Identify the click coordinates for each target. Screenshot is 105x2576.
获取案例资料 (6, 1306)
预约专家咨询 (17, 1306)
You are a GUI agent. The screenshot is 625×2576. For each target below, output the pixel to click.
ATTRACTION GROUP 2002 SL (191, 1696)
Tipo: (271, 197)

Requirement> Where a line in the preceding listing contains the word "target", include it in your count, and reply with that number alone.

Exercise solution> 2